Uchida H, Banba S, Wada M, Matsumoto K, Ikeda M, Naito N, Tanaka E, Honjo M
Life Sciences Laboratory, Mitsui Chemicals, Inc., 1144 Togo, Mobara, Chiba 297-0017, Japan.
J Mol Endocrinol. 1999 Dec;23(3):347-53. doi: 10.1677/jme.0.0230347.
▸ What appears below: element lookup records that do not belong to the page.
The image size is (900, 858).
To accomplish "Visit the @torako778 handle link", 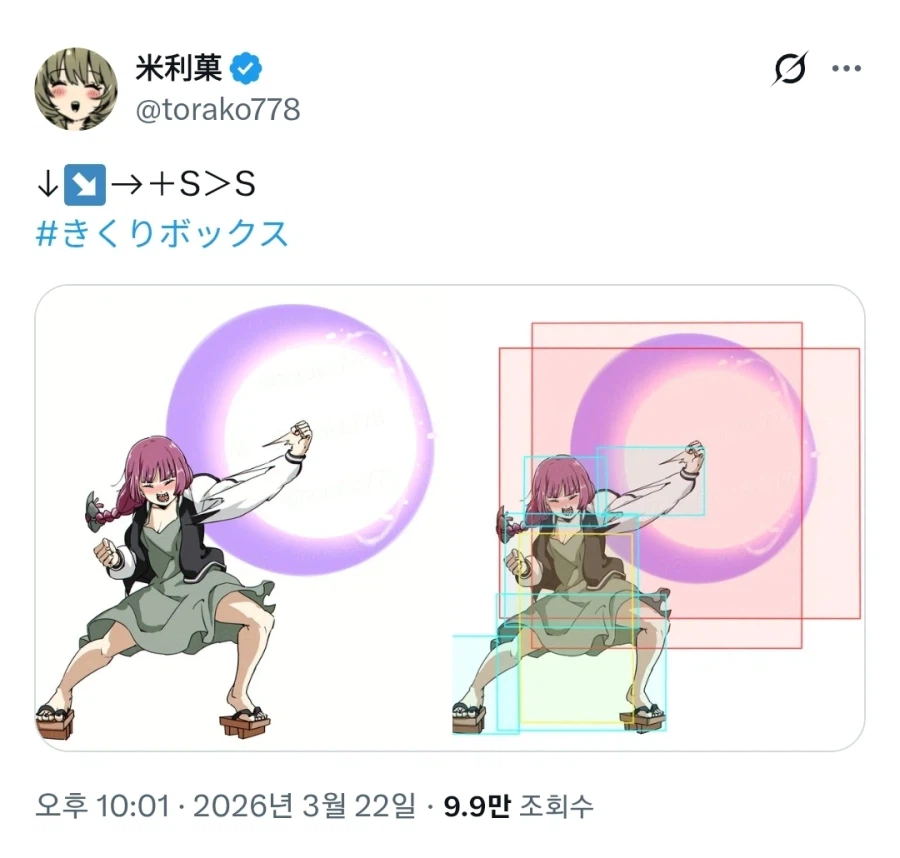I will point(218,110).
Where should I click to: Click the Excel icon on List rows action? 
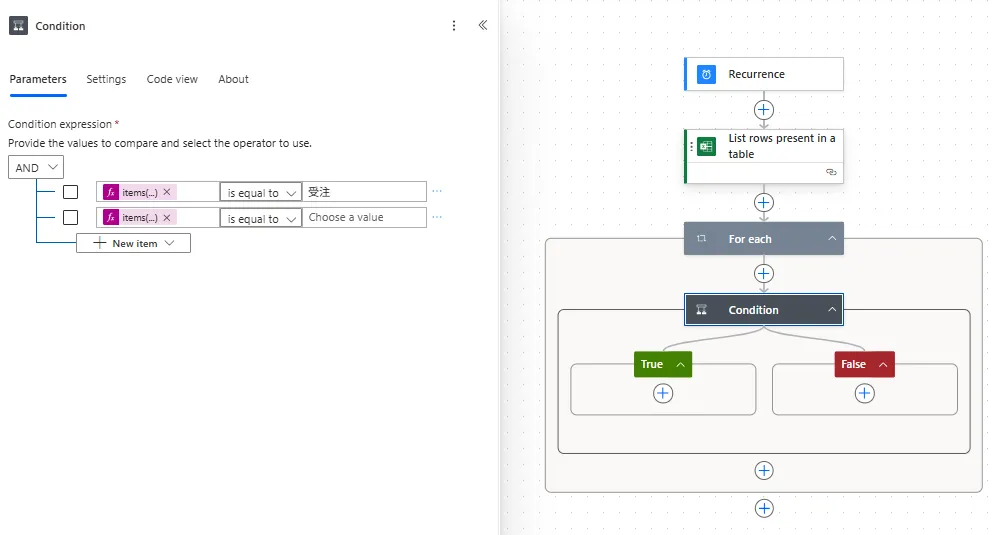tap(706, 147)
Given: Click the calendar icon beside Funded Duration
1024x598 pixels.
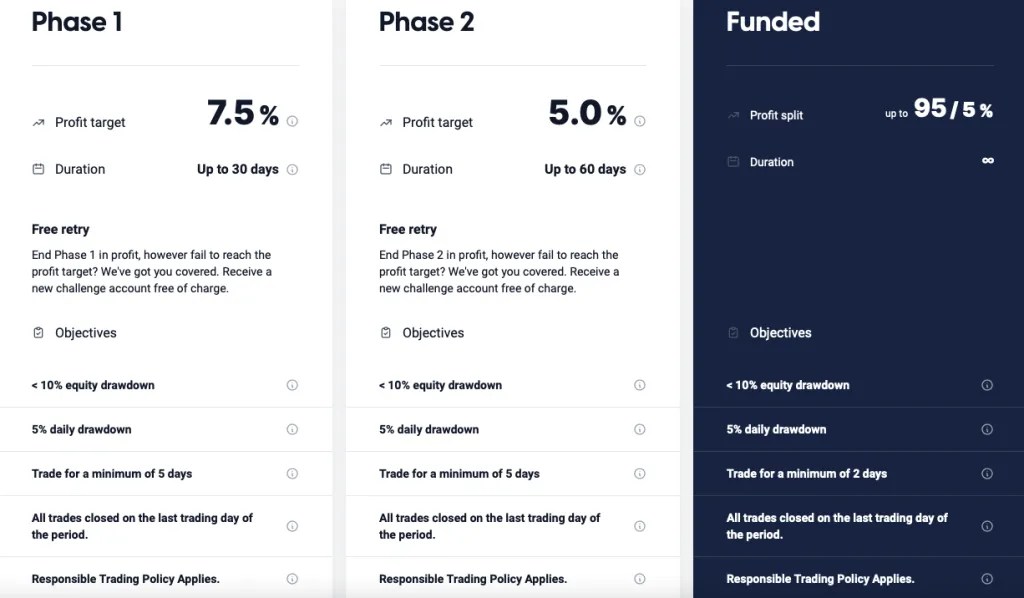Looking at the screenshot, I should pyautogui.click(x=735, y=161).
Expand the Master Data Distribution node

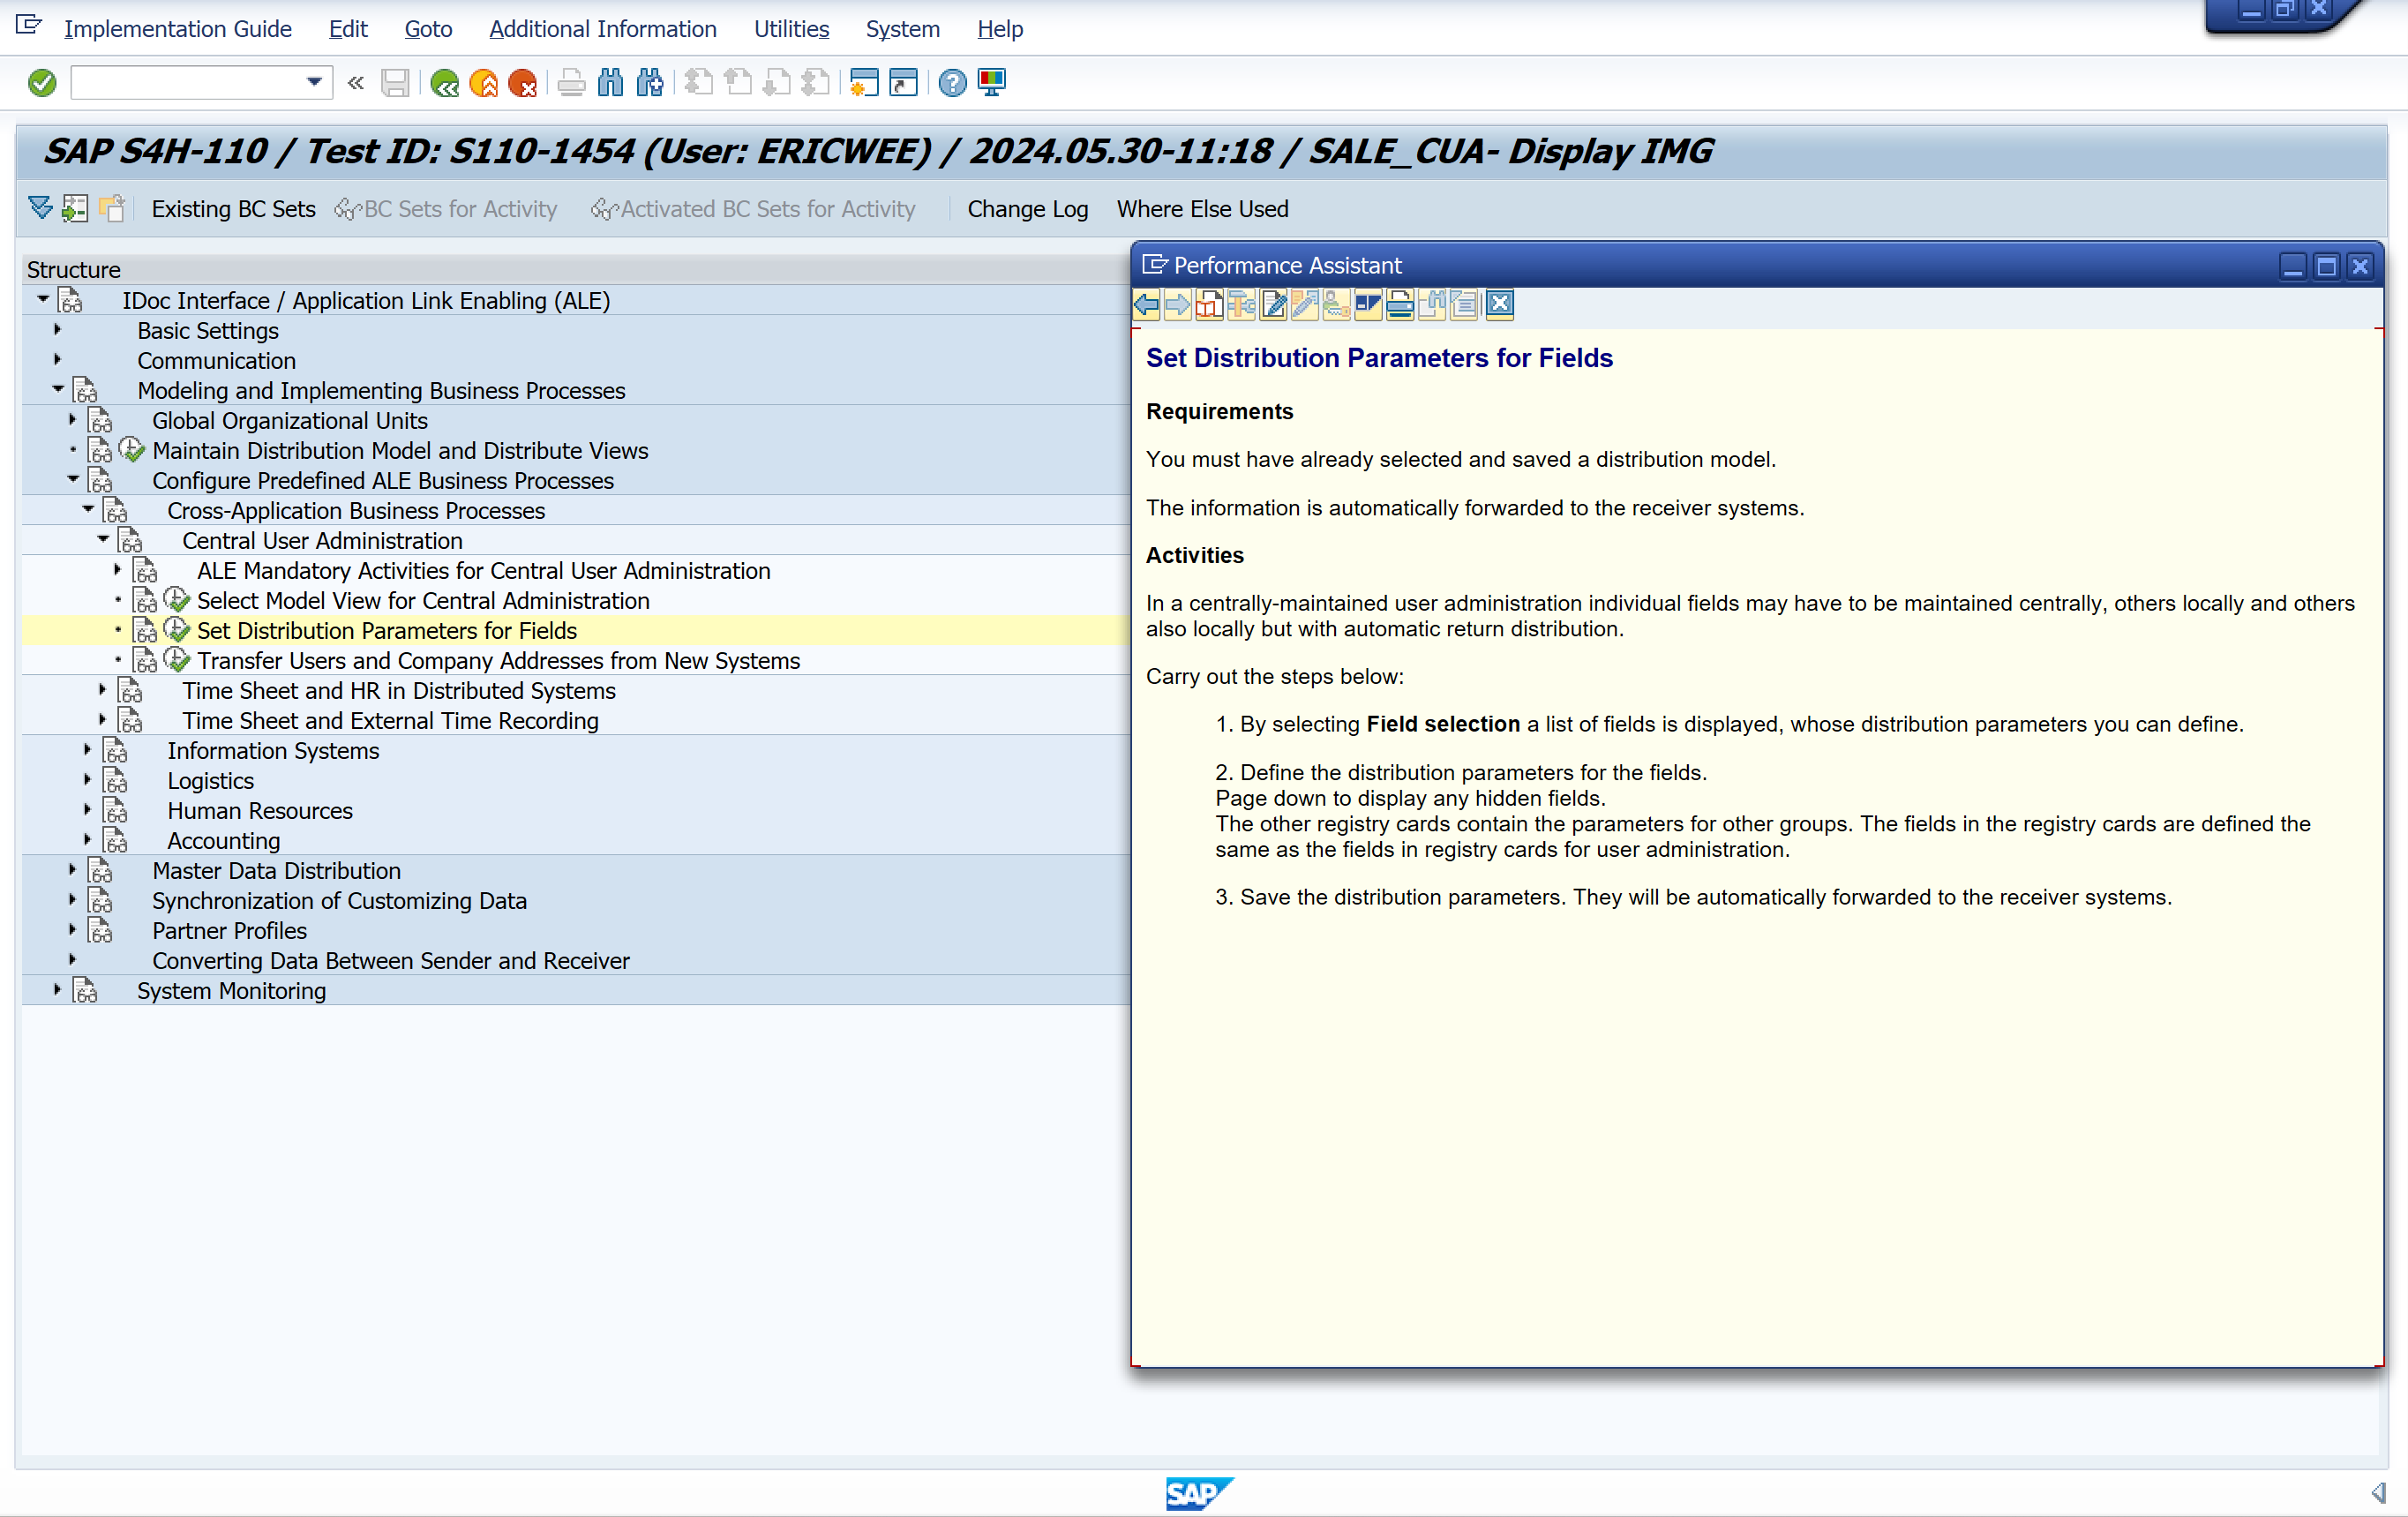coord(72,870)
It has recently been shown that 20 kDa human growth hormone (hGH) forms the 1:2 hGH:hGH receptor (hGHR) complex and expresses full agonistic activity, although it hardly forms the 1:1 GH:GHR complex as compared with 22 kDa hGH. To clarify this mechanism, we analyzed the mode of receptor dimerization of 20 kDa hGH using the intact form and mutants. Complex formation analysis between hGHR extracellular domain (hGHBP) and either site1 mutant (K157A) or site2 mutant (G105R) by gel-filtration showed that the site1 mutant apparently formed no 1:1 complex and that the site2 mutant formed only the 1:1 complex. Cell proliferation analysis revealed that the activity curve (vs ligand concentration) of 20 kDa hGH showed a bell-shaped pattern. This indicates that the receptor dimerization of 20 kDa hGH proceeds in a sequential manner. Based on this sequential binding we have produced a mathematical model for receptor dimerization as a function of [hGH], [hGHBP], K(d) values for the first hGHBP binding (K(d1)) and the second hGHBP binding (K(d2)). The result of 20 kDa hGH binding to (S201C) hGHBP immobilized on biosensor tip showed that the K(d1) value was 1. 6x10(-8) M. Adopting this value as a constant in the function described above, we have obtained calculative hGHR dimerization curves vs hGH concentration. Since the K(d2) value could not be experimentally determined, the curves were simulatively obtained with varied K(d2) values. The simulated curve pattern coincided with the experimental result of the cell proliferation in Ba/F3-hGHR when the value 2.5x10(-10) M was adopted as K(d2). In conclusion, although the affinity of 20 kDa hGH for the first hGHR binding is reduced to one-tenth, that for the second binding is increased ten-fold in comparison with those of 22 kDa hGH, indicating that 20 kDa hGH can be an effective hGH isoform in the presence of hGHBP.
最近研究表明,20 kDa的人生长激素(hGH)可形成1:2的hGH:hGH受体(hGHR)复合物并表现出完全激动活性,尽管与22 kDa的hGH相比,它几乎不形成1:1的GH:GHR复合物。为阐明这一机制,我们使用完整形式和突变体分析了20 kDa hGH的受体二聚化模式。通过凝胶过滤分析hGHR细胞外结构域(hGHBP)与位点1突变体(K157A)或位点2突变体(G105R)之间的复合物形成情况,结果显示位点1突变体明显不形成1:1复合物,而位点2突变体仅形成1:1复合物。细胞增殖分析表明,20 kDa hGH的活性曲线(相对于配体浓度)呈钟形。这表明20 kDa hGH的受体二聚化以顺序方式进行。基于这种顺序结合,我们构建了一个受体二聚化的数学模型,该模型是[hGH]、[hGHBP]、第一个hGHBP结合的K(d)值(K(d1))和第二个hGHBP结合的K(d)值(K(d2))的函数。20 kDa hGH与固定在生物传感器尖端的(S201C)hGHBP结合的结果表明,K(d1)值为1.6×10⁻⁸ M。将该值作为上述函数中的常数,我们得到了计算的hGHR二聚化曲线与hGH浓度的关系。由于无法通过实验确定K(d2)值,因此通过改变K(d2)值模拟得到了曲线。当采用2.5×10⁻¹⁰ M作为K(d2)值时,模拟曲线模式与Ba/F3-hGHR细胞增殖的实验结果相符。总之,尽管20 kDa hGH与第一个hGHR结合的亲和力降至22 kDa hGH的十分之一,但与第二个hGHR结合的亲和力却增加了10倍,这表明在存在hGHBP的情况下,20 kDa hGH可能是一种有效的hGH异构体。